O escritor A. N. Wilson muda de ateu para cristão

A N Wilson

     Desde que Richard Dawkins e companhia começaram a sua cruzada particular para salvar o mundo da crença em Deus, as fileiras do ateísmo sofreram algumas baixas importantes. Primeiro foi o filósofo inglês Antony Flew que, após estudar as recentes descobertas científicas sobre a origem da vida, veio a aceitar a existência de Deus.

     Seguiu-se Andrew Norman Wilson, um novelista, biógrafo e articulista de renome na imprensa britânica, que anunciou o seu regresso à fé cristã num artigo publicado no New Statesman (2 de Abril de 2009).

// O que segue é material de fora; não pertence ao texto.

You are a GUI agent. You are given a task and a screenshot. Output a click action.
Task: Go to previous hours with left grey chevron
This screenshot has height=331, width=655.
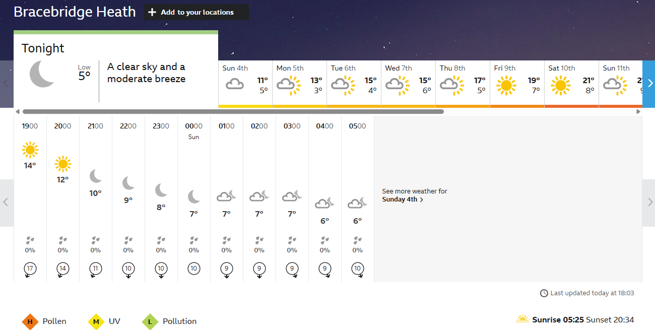pyautogui.click(x=6, y=203)
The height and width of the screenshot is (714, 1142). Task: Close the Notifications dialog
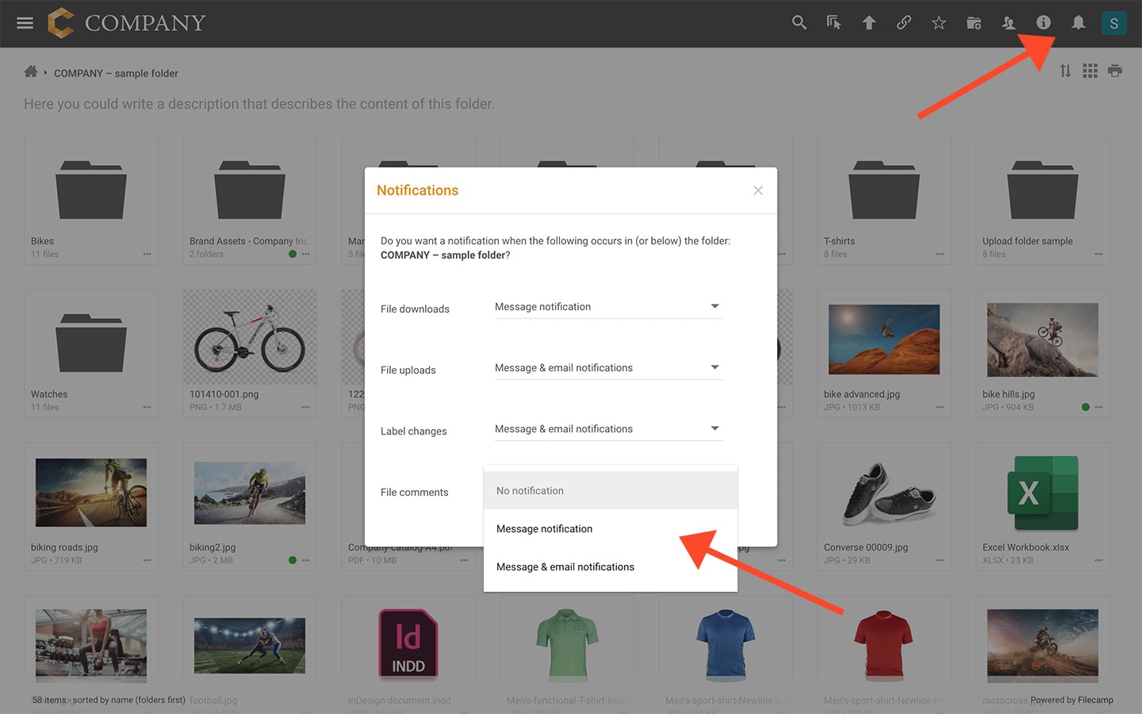click(757, 190)
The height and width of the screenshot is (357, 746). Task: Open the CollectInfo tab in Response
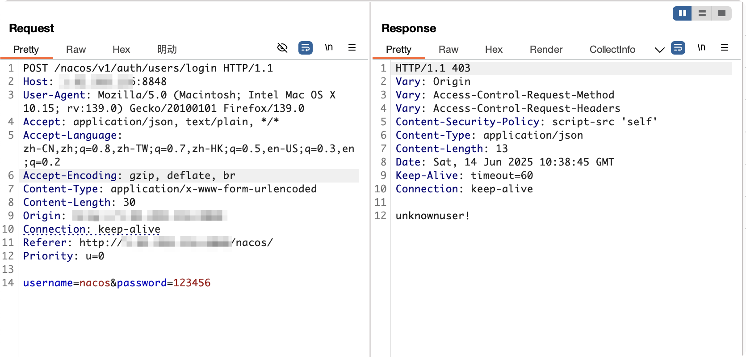tap(612, 50)
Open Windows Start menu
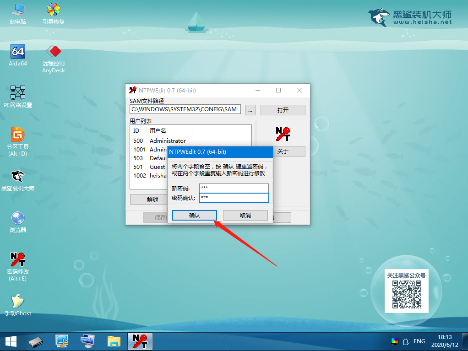 pyautogui.click(x=11, y=341)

     Diversamente de Flew, que não abraçou nenhuma religião em particular, a conversão intelectual de A. N. Wilson constituiu um regresso a casa. Nascido em 1950 e baptizado na Igreja Anglicana, perdeu a fé em finais dos anos 80. Nessa altura escreveu um panfleto incendiário intitulado Against Religion.

      Na sua etapa de ateu convencido, Wilson escreveu uma biografia sobre o célebre apologista cristão C. S. Lewis. O livro juntava o fascínio com a perplexidade. Wilson não entendia como um homem com tanto talento podia perder o seu tempo a escrever sobre algo tão infantil como o cristianismo. Na sua opinião, havia alguma causa psicológica oculta que tinha transformado gravemente a alma de Lewis.

     Falando do seu abandono da fé, explica que «o sentido da presença de Deus no mundo e a crença na existência de um Deus misericordioso chocaram brutalmente com a concepção terrível que eu tinha do mundo».

     Naquela época, Wilson retomou a amizade com Richard Dawkins – que conheceu em Oxford – e com Christopher Hitchens, dois dos mais veementes ateus do mundo.

     «Por fim podia juntar-me ao credo que defendiam tantos (tantos?) colegas meus do mundo ocidental: que os homens e as mulheres são pura matéria (signifique isto o que significar), que não existe mais do que aquilo que vemos, e que Deus, Jesus e a religião não são mais do que tontices. Ou pior ainda: a causa de todos os problemas do mundo, desde Jerusalém até Belfast, desde Washington até Islamabad.»

     Wilson explica que a sua visão negativa do cristianismo começou a ser gerada num ambiente carregado de preconceitos. «Como muita gente culta da Grã-Bretanha e do Norte da Europa, cresci numa cultura que era esmagadoramente laicista e anti-religiosa. As universidades, os apresentadores de televisão e os meios de comunicação social em geral, não só eram indiferentes à religião, como anti-religiosos.»

     «Para minha vergonha, reconheço que foi isto o que me fez perder a fé na minha juventude. Pensei que ser crente era algo de nocivo. Com a mentalidade de uma criancinha, sentia de forma visceral que ser religioso era algo tão pouco atractivo como ter borbulhas ou sardas.»

     Impregnado desta mentalidade, Andrew Norman Wilson começou a triunfar enquanto escritor e articulista em diversos jornais da Grã-Bretanha (The Spectator, Evening Standard, Daily Mail, Daily Telegraph …). Ganhou igualmente prémios com a publicação de diversos ensaios, novelas e biografias.

     A conversão de Wilson não foi nada abrupta. Reencontrou-se com a fé, diz, após um lento processo de desencanto com o ateísmo. A vida era demasiado rica e profunda, para deixar tudo nas mãos do materialismo. Também atribui a sua mudança a um crescimento interior que o levou a deixar de lado os preconceitos.

     «O meu regresso à fé surpreendeu-me a mim próprio mais do que a qualquer outra pessoa. Porquê esse meu regresso? Em parte, pela confiança que vim a conseguir ganhar com a idade. Em vez de me diminuir perante os detractores da religião, dei-me conta de que, quando professo a minha fé em Jesus Cristo ressuscitado, estou a desafiar todos esses espertinhos.»
«Mas há algo mais do que isso. Em grande parte, regressei à fé graças ao exemplo das pessoas que conheço. Não são famosos nem santos, mas a verdade é que se portaram como amigos e enfrentaram a vida e a morte com a luz da Ressurreição.»

     Após o seu abandono do ateísmo, Wilson reprova a cegueira dos seus antigos companheiros de viagem: «Quando penso nos meus amigos ateus, inclusivamente no meu pai, parece-me que estou perante pessoas que não têm ouvido para a música, ou que nunca estiveram enamorados.»